New differential equations for on-shell loop integrals

TL;DR

This paper introduces second-order differential equations in momentum twistor space that reduce on-shell loop integrals by one loop level, enabling iterative solutions and revealing their simplified transcendental structure, with applications to N=4 super Yang-Mills amplitudes.

Contribution

The paper presents a new class of differential equations that systematically reduce loop order and can be solved iteratively, providing analytical tools for scattering amplitude calculations.

Findings

Two-loop integrals for planar MHV amplitudes are derived from a single master integral.

The integrals are shown to be less complex transcendental functions.

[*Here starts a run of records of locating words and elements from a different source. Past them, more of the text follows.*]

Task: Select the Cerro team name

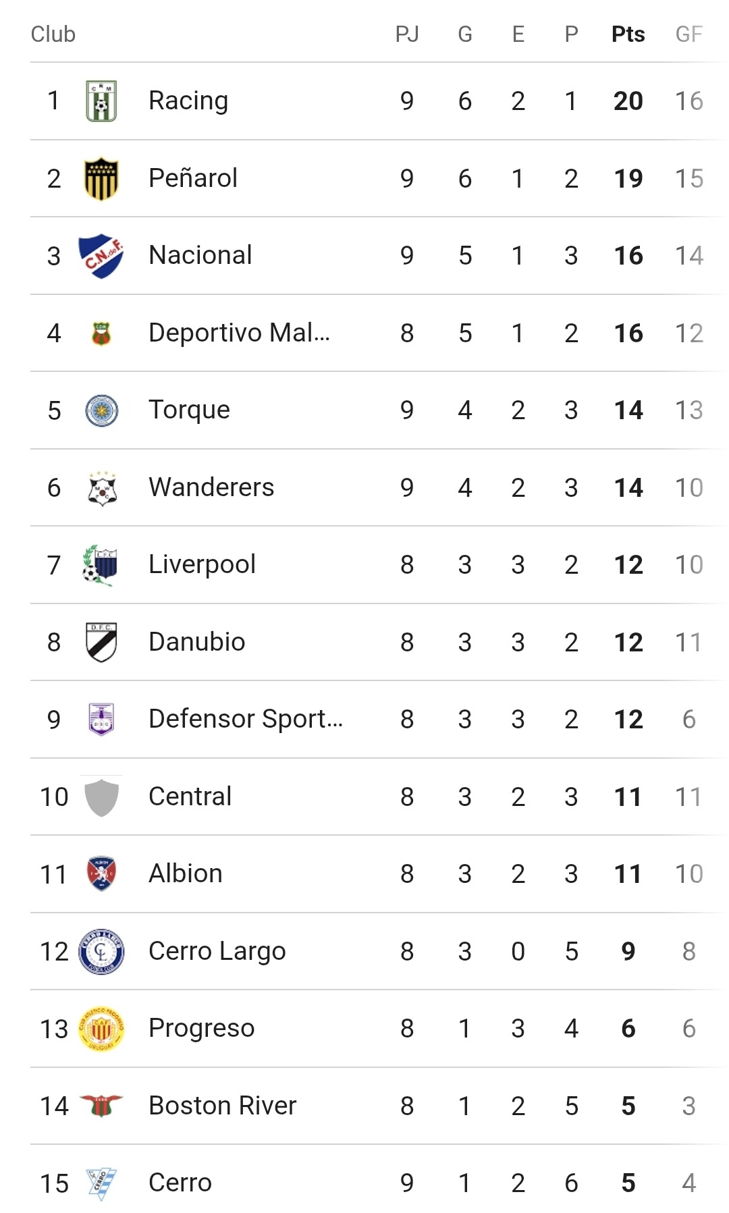Action: point(180,1183)
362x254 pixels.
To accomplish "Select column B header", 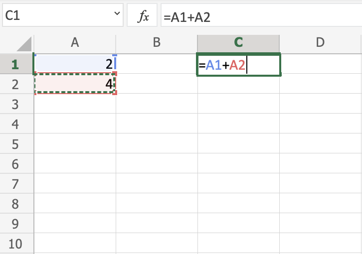I will pos(157,43).
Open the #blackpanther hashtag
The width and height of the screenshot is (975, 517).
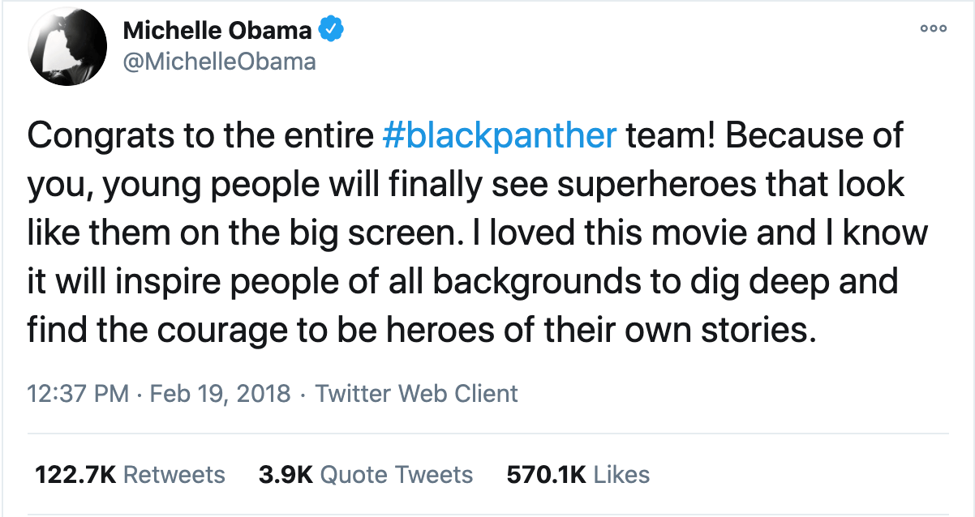tap(498, 136)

Full analytic solutions are provided for two specific two-loop integrals.

Abstract

We present a novel type of differential equations for on-shell loop integrals. The equations are second-order and importantly, they reduce the loop level by one, so that they can be solved iteratively in the loop order. We present several infinite series of integrals satisfying such iterative differential equations. The differential operators we use are best written using momentum twistor space. The use of the latter was advocated in recent papers discussing loop integrals in N=4 super Yang-Mills. One of our motivations is to provide a tool for deriving analytical results for scattering amplitudes in this theory. We show that the integrals needed for planar MHV amplitudes up to two loops can be thought of as deriving from a single master topology. The master integral satisfies our differential equations, and so do most of the reduced integrals. A consequence of the differential equations is that the integrals we discuss are not arbitrarily complicated transcendental functions. For two specific two-loop integrals we give the full analytic solution. The simplicity of the integrals appearing in the scattering amplitudes in planar N=4 super Yang-Mills is strongly suggestive of a relation to the conjectured underlying integrability of the theory. We expect these differential equations to be relevant for all planar MHV and non-MHV amplitudes. We also discuss possible extensions of our method to more general classes of integrals.